A suspected U.S. drone strike killed five al Qaeda fighters in eastern Yemen on Wednesday, officials said, as Islamist militant groups claimed a string of attacks in the war-torn country.
The officials said the bombs hit the men in their car while they were traveling on a coast road east of the Arabian Sea port of Mukalla, which was occupied by al Qaeda fighters in April after security forces retreated.
Al Qaeda in the Arabian Peninsula (AQAP) is the deadliest branch of the global militant organization and has taken advantage of a war pitting Houthi militiamen against forces loyal to exiled President Abd-Rabbu Mansour Hadi to grab territory and operate more openly.

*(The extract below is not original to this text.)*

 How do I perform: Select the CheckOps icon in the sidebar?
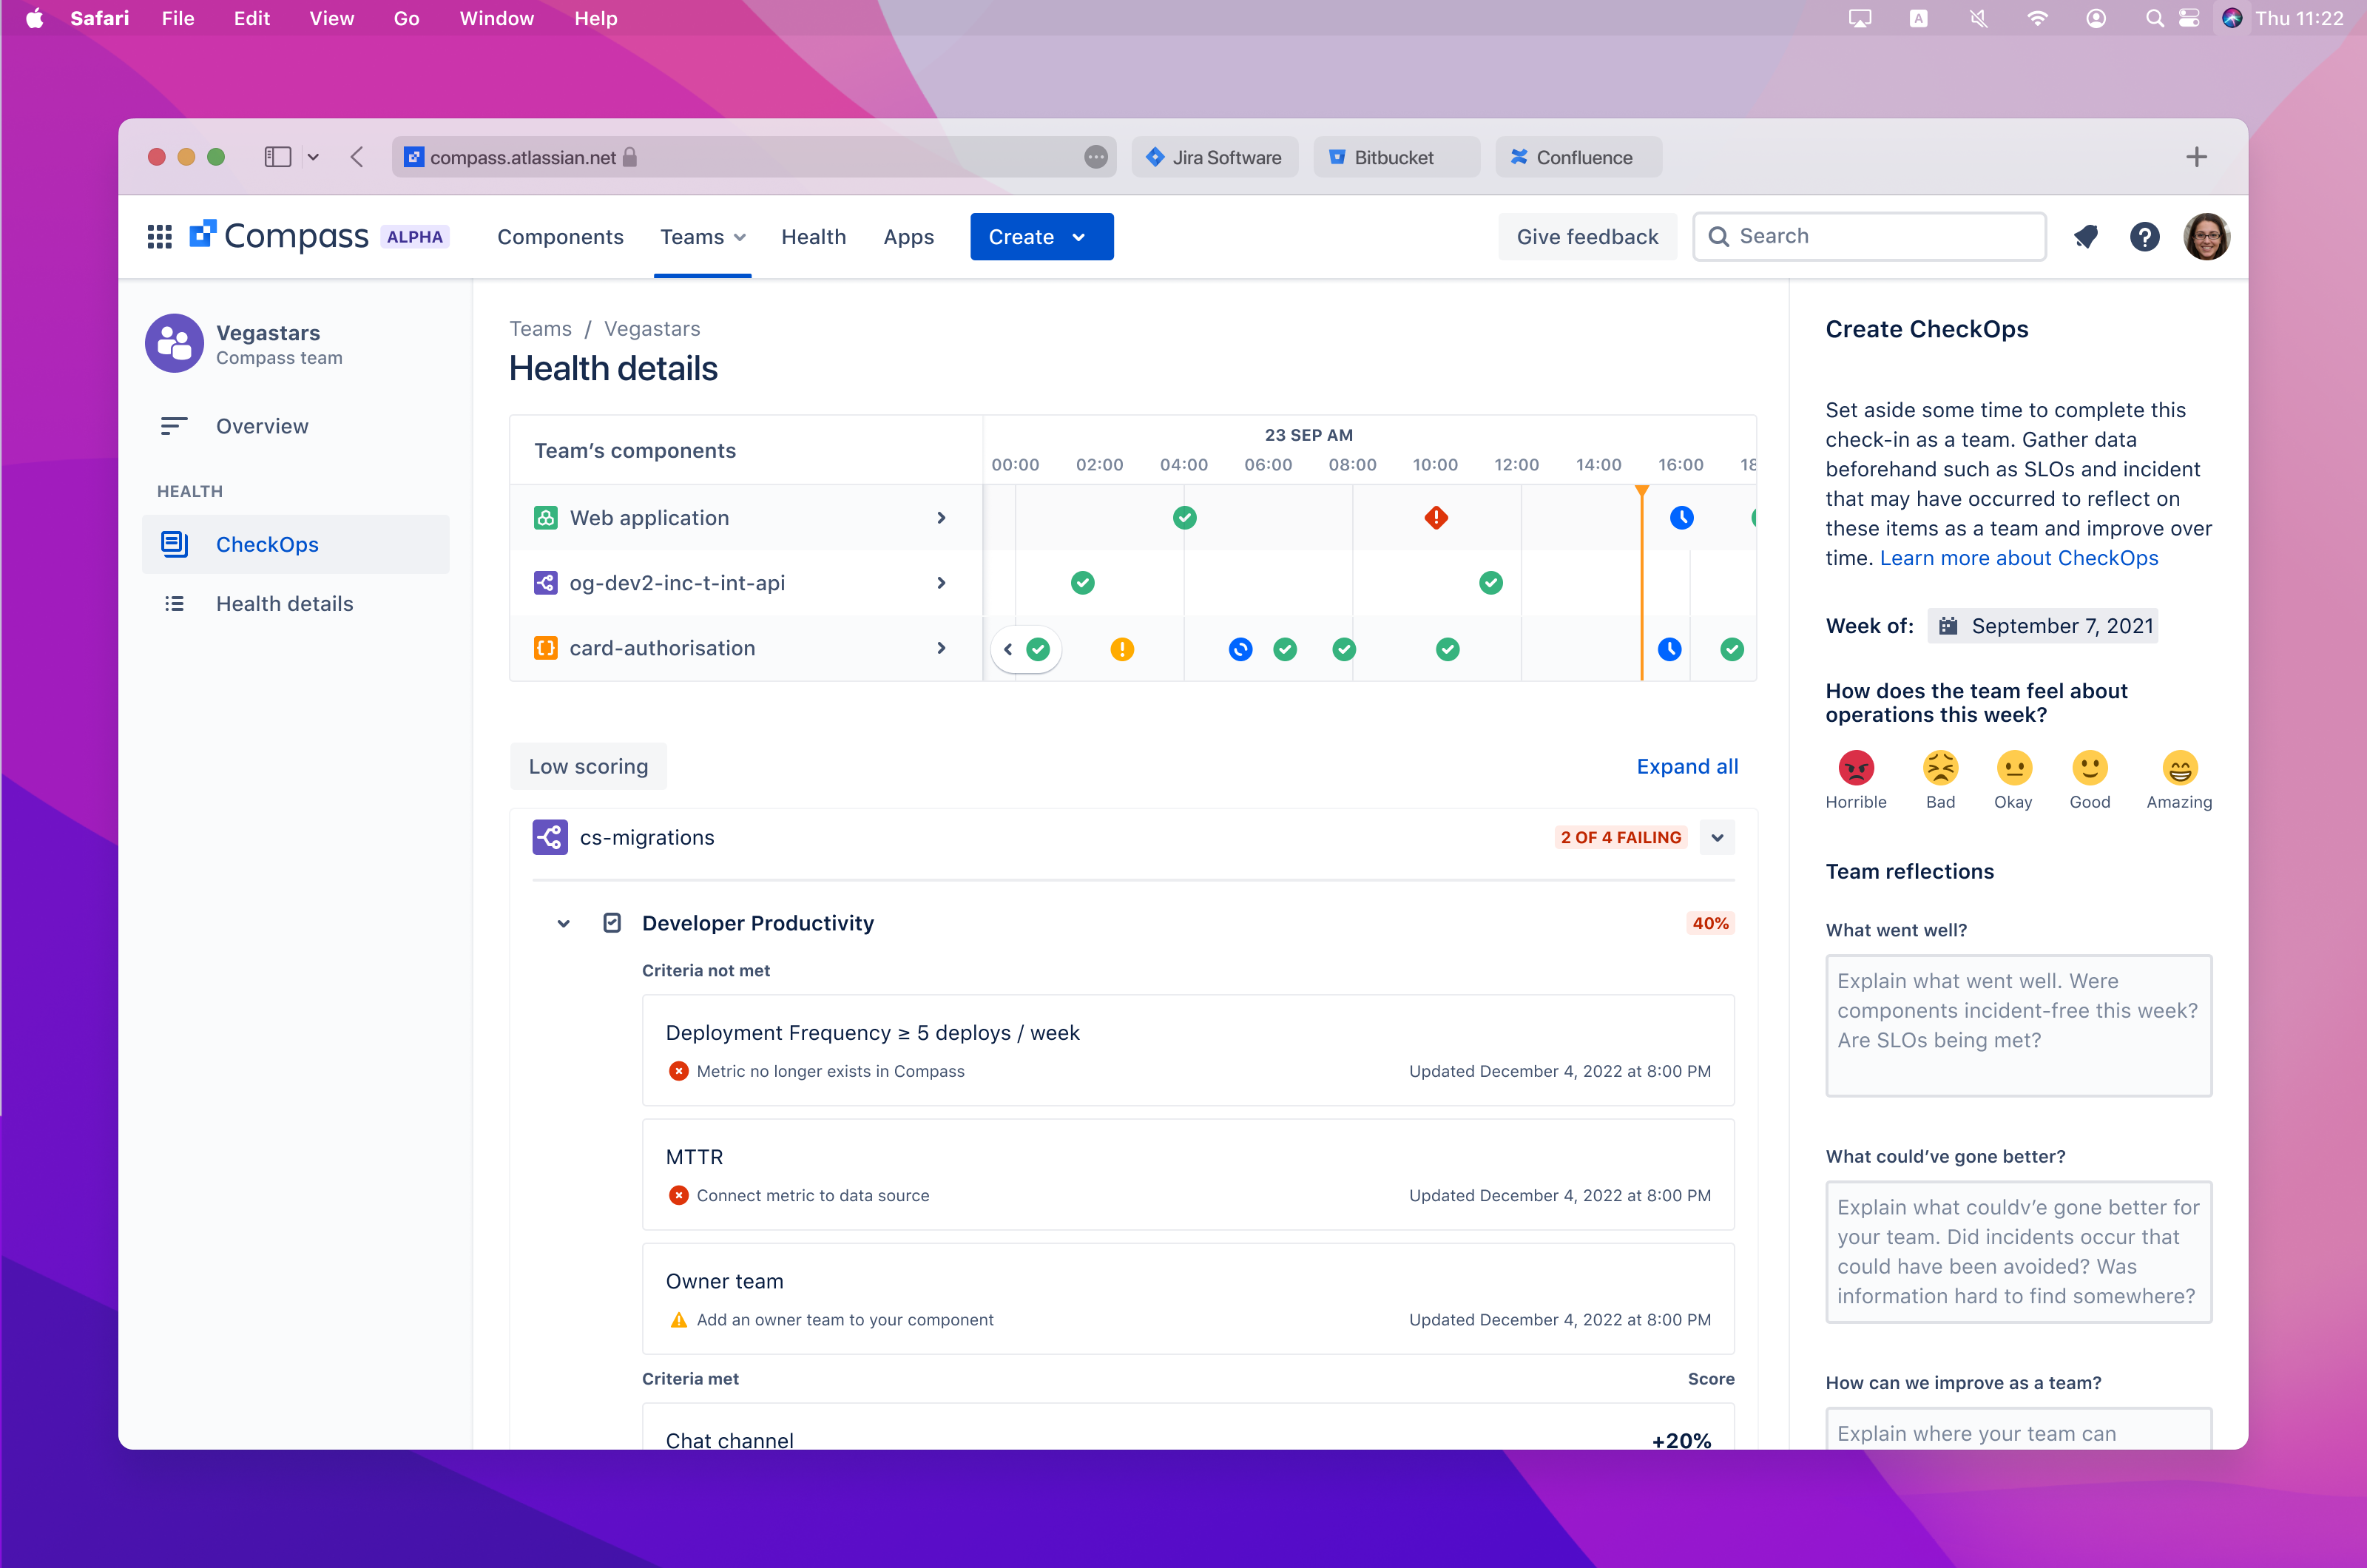pos(175,544)
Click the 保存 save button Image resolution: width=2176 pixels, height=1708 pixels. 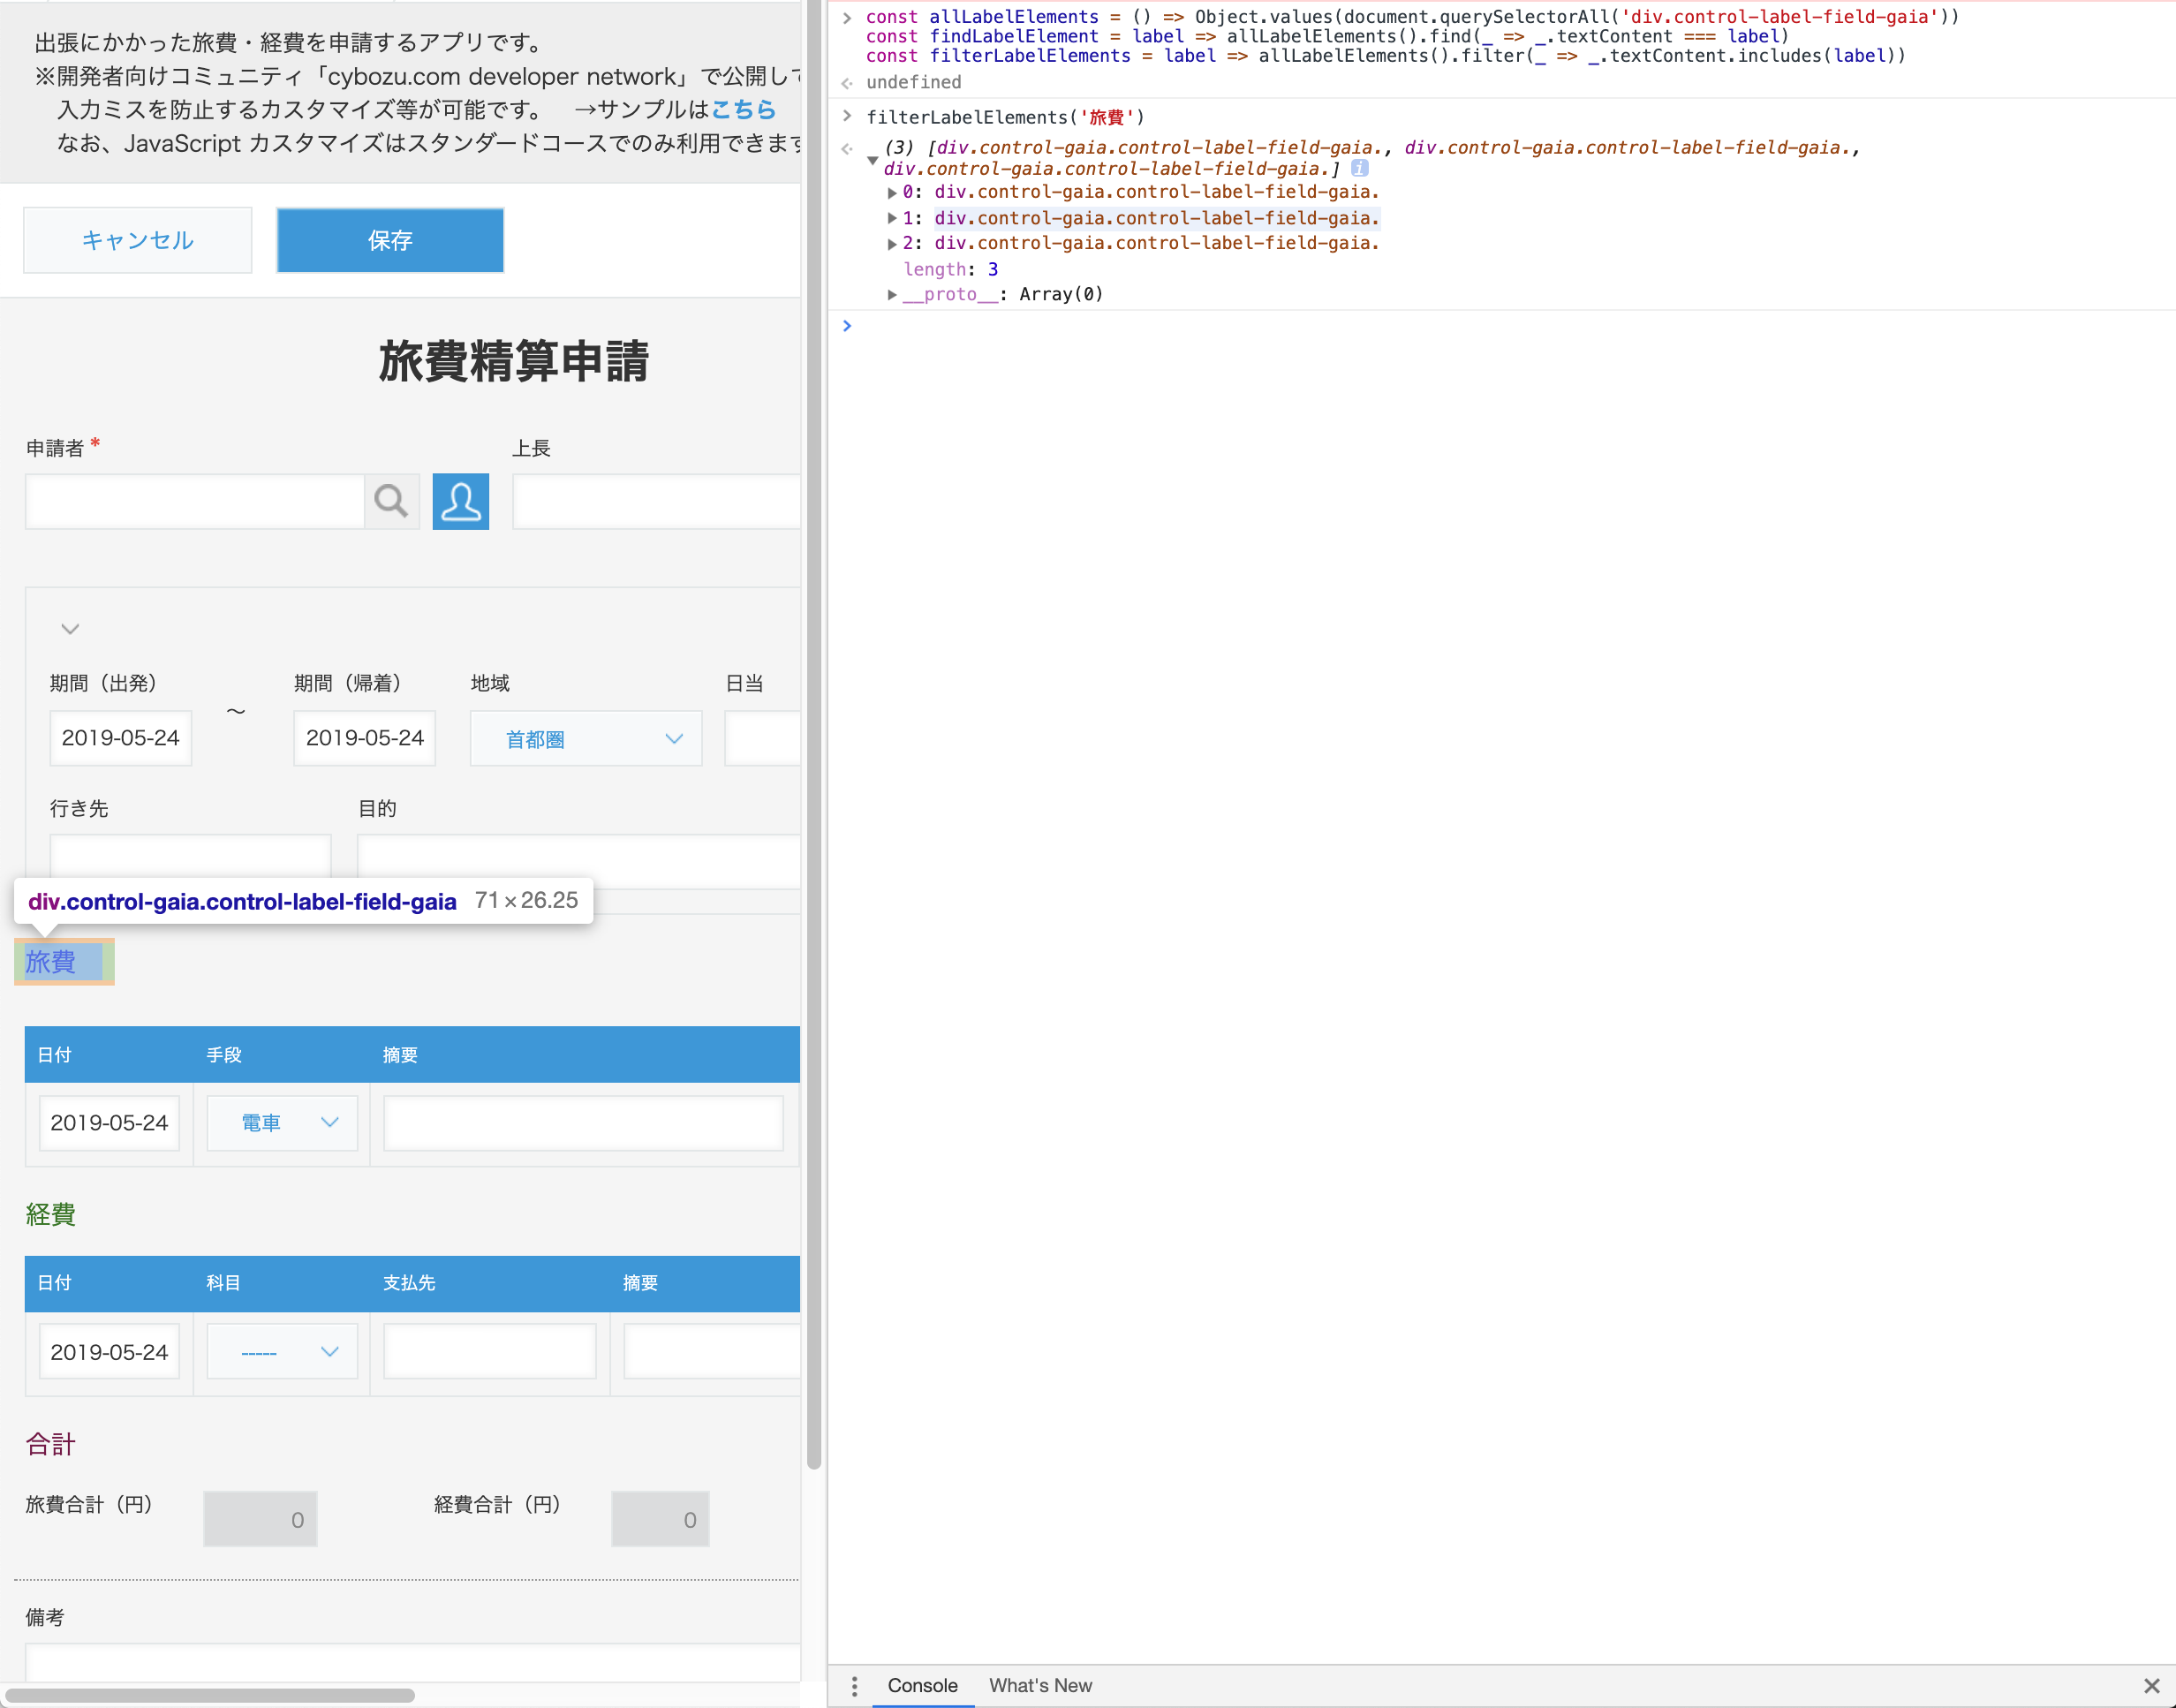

The chaos has also given rise to a Yemeni branch of the hardline Islamic State group, which on Tuesday claimed responsibility for a bomb planted near a police car in the capital Sanaa. No one was hurt in the blast.
Al Qaeda on Tuesday said it carried out 12 separate gun and bomb attacks on Houthi fighters in the central province on al-Bayda. It was immediately possible to confirm the claims.
The Houthis are a Shi'ite Muslim sect and both al Qaeda and Islamic State consider the Iran-allied Houthis apostates.
The Houthis, who are fighting a Saudi-led coalition of Arab states, have advanced into many majority Sunni parts of the country since seizing the capital in September, in an advance it says is part of a campaign against the militants and a corrupt government.
Prior to the Houthi revolt, the U.S. military was involved in the fight against the Islamists but American personnel have since pulled out of the country.